EXTRACTED TEXT:
● ● ● ● ●
(* This post has been transferred from my old website. Please excuse the formatting.)
I guess I’ll have to call this the after-blog.
There was very little that amounted to opinion in my most recent post, Are our Sisters In Crime (still) fighting against a male-dominated literary world?, in which I wrote about the origins of Sisters In Crime, an organisation I have been a member of for 13 years and attended a recent convention for, and quoted relevant statistics regarding gender bias in the literary world. Despite this, it earned some heated responses, most memorably that it was a ‘trendy’ cause, self-interested ‘bandwagoneering’ and ‘privileged whining’, by a fiction reviewer and theatre critic for The Age. (Amusingly, writer John Birmingham tweeted ‘I think the irony gland in my head just exploded.’)
Is it whining to point out the truth, I wonder?
Sadly, the topic of gender bias can result in unnecessarily defensive responses. While most of the responses to the blog were smart, insightful and considered, I found it interesting that some who didn’t take the time to read the increasingly lengthy blog comments made the assumption that the majority had been written by ’emotional’ females – ‘One man vs a plethora of women’, ‘a bunch of school yard bully girls’ with ’emotional over reactions’, as one commenter complained. Another man argued, ‘women in these types of forums inevitably generate this kind of “you go girl; us girls gotta stick together; female solidarity; *hmph* typical men!” kind of talk.’ ‘David’ expressed his stern disappointment in me for writing the blog, and finished with ‘*Insert dramatic asinine rant below’.
It may be interesting to note that 30 of the 68 comments (when I last counted) have been from male readers, though ‘Think About It’ and ‘Geek Anachronism’ have chosen, appropriately enough, to remain genderless, so the actual number is unclear.
This is not a ‘women VS men’ debate.
● ● ● ● ●
DATA SEGMENT:
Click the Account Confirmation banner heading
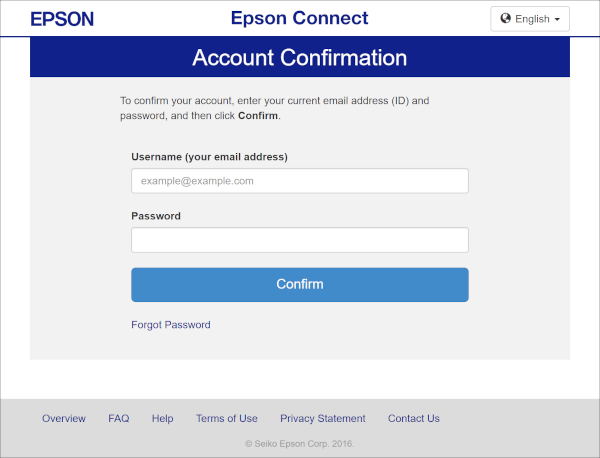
● ● ● ● ●
CHALLENGE 1:
Answer these questions from the blog post about reactions to the Sisters In Crime post.
(a) How many years has the writer been a member of Sisters In Crime?
(b) For which publication does the reviewer who called the earlier post "privileged whining" write?
(c) At the writer's last count, how many of the 68 comments had come from male readers?
CHALLENGE 2: Translate this sentence from the blog post into Spanish: "This is not a ‘women VS men’ debate."
The listing comes from a separate source and has no connection to the blog post.

CORRECT OUTPUT 1:
(a) 13 years
(b) The Age
(c) 30

CORRECT OUTPUT 2: Este no es un debate de ‘mujeres contra hombres’.